|
|
|
Remember Your Customers
|
|
Customers want that type of personalized attention too.
If, for example, you know they're a teacher or a dog lover and you
provide services especially for them, they'll support your company.
But how can you take on such a big task with all your other obligations
and expenses? Thanks to the net's capabilities, companies can largely
automate the process. Exchange Applications provides technological
solutions that allow companies to look at a customer's spectrum
of behavior, both offline and online, to better tailor marketing
messages. CEO Andy Frawley explains how to get started.
|
Get a Picture of Your Customer
|
The first step is to use software to take a look at the
most important pieces of customer information. "Try to find the
high impact pieces of information," Frawley says. "Understand recent
purchases across channels, recent communications, external data
- how they're behaving, what their credit ratings are." After that,
companies will want to get a handle on a customer's history. "What
have they bought over the last two or three years? What offers have
been made over the last six months?" Frawley suggests that companies
find out. "Is the customer happy? Are they asking about buying more
products or are they complaining? Learning all this represents a
tremendous opportunity to increase customer value - or to destroy
customer value if done poorly." By synthesizing a customer's history
with present behavior, businesses have a road map to the future.

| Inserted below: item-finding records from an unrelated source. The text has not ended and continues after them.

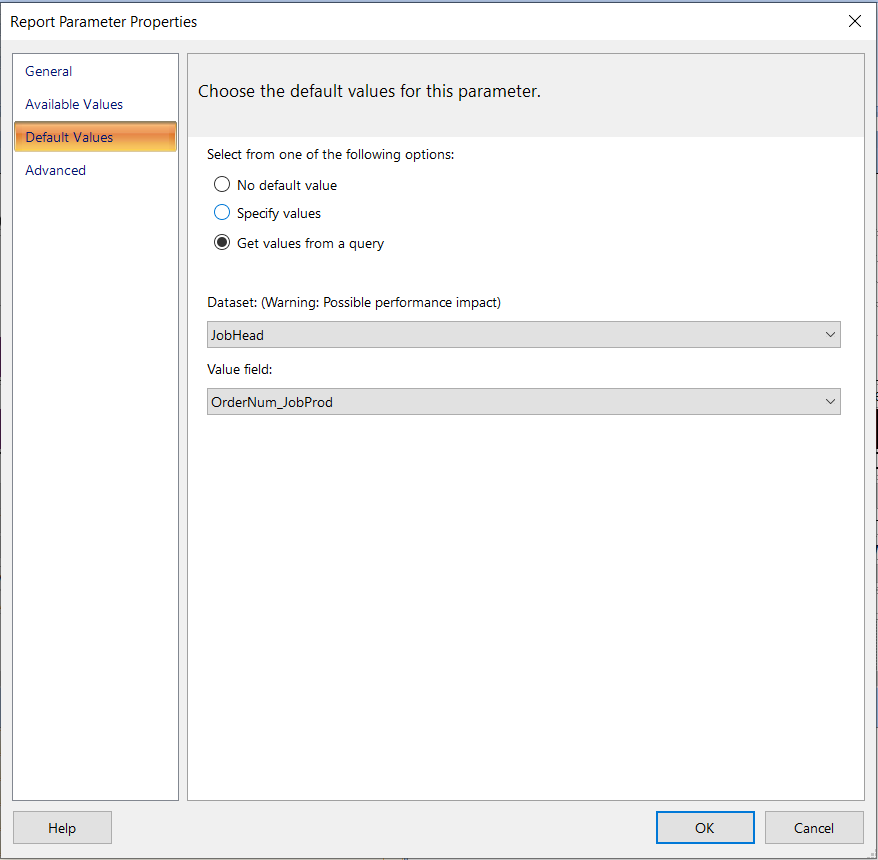Image resolution: width=878 pixels, height=860 pixels.
Task: Click the JobHead dataset combo box
Action: (x=524, y=335)
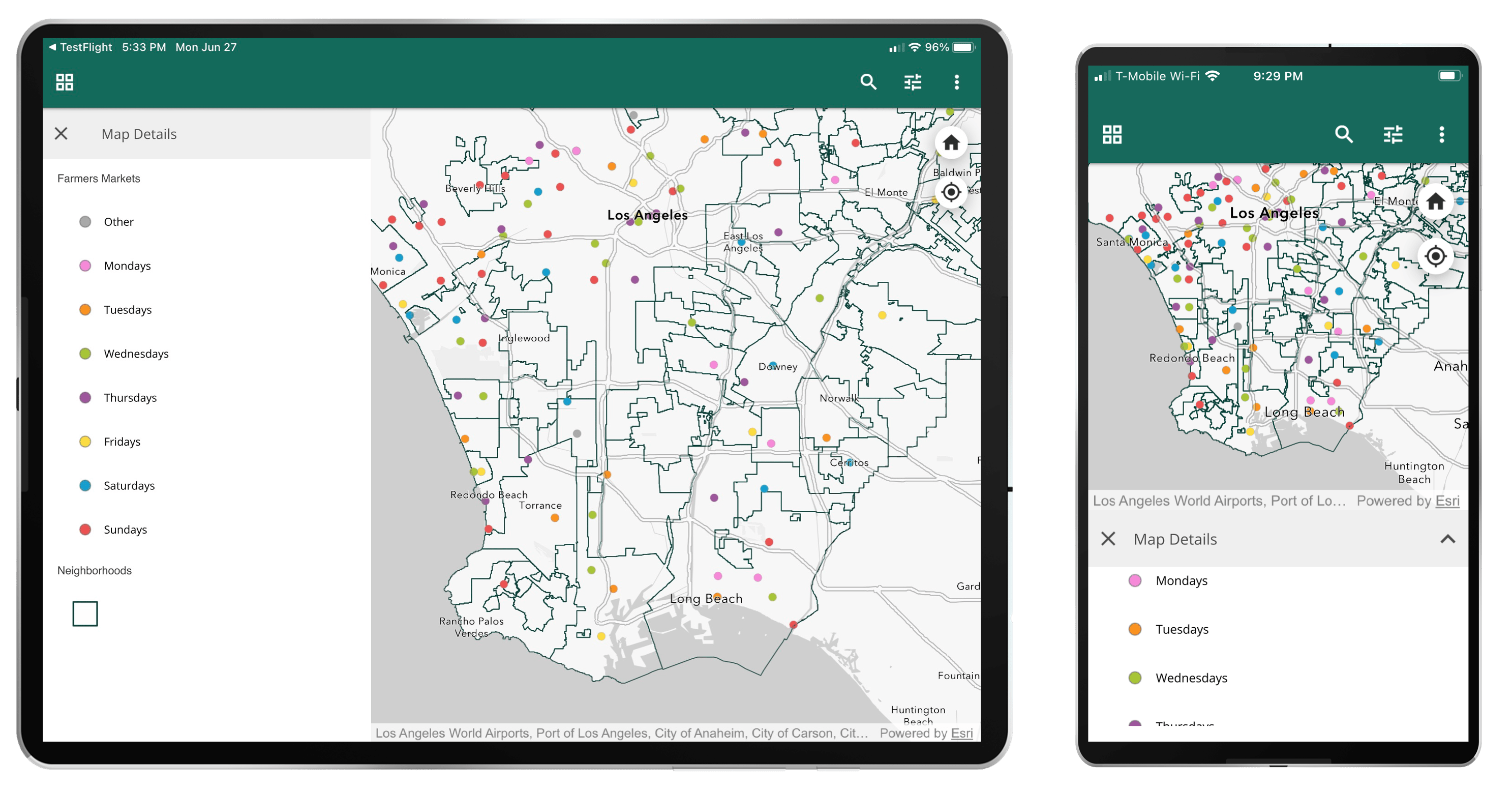Open the phone's three-dot overflow menu
1512x790 pixels.
coord(1441,134)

They know what markets they're trying to reach, and they can try
different approaches.
|
Follow the Money
|
Once a company has analyzed customer behavior, it's time
to get down to the nitty-gritty: Which customers are worth spending
time on? Wooing an unprofitable customer may be throwing good money
after bad, while catering to a profitable customer may well improve
your bottom line. "Understand not only the revenue from a customer
but also the profitability of a customer. Understand the revenue
less the cost of goods sold, as well as the cost to service a customer,
to market to a customer," Frawley says.
|
If it costs your company a lot to sell to a customer,
it may be that the time spent selling could be more profitably used
elsewhere. "What you see in businesses is that a frontline employee
- a bank teller, for example - thinks someone is a very good customer
who in fact may be an unprofitable customer. Somebody who comes
in and spends a half hour talking to them every Friday morning may
have only $1,000 in their checking account," Frawley says. It may
sound callous to favor one customer over another, but when resources
are scarce, it makes good economic sense.
|
Can't Test? Don't Do It!
|
Companies may also waste time and energy on marketing
gambits that ultimately don't work. It's all too easy to get so
caught up in planning that no forward moves are made.
|
"We encourage people to aggressively test their way to
success," says Frawley. "Don't try to analyze the situation forever,
but get into the market, try different personalization techniques
and approaches, cross-sell or up-sell programs - whatever the case
may be. And be able to measure it because if you can't measure it,
you're just shooting in the dark." The web is fast, so your business
must be faster. Luckily, marketing online is cheaper than traditional
marketing. Don't be afraid to test all sorts of approaches. The
money you spend now can pay off big on the bottom line.
|
Once you have a picture of your customers, it's your job
to decide what messages you'll send. By really looking at the customers
who make you money, you can decide which way you want to head. Many
small business owners worry about spending the time and money it
takes to examine customers. But would you head off on a drive to
a strange city without a road map? Marketing to customers without
information on who they are makes even less sense.
|
One of Dale Carnegie's first rules in How to Win Friends
and Influence People is to remember people's names. Someone who
knows you've gone to the trouble to remember them is more impressed
with you. So why should it be any different for marketing?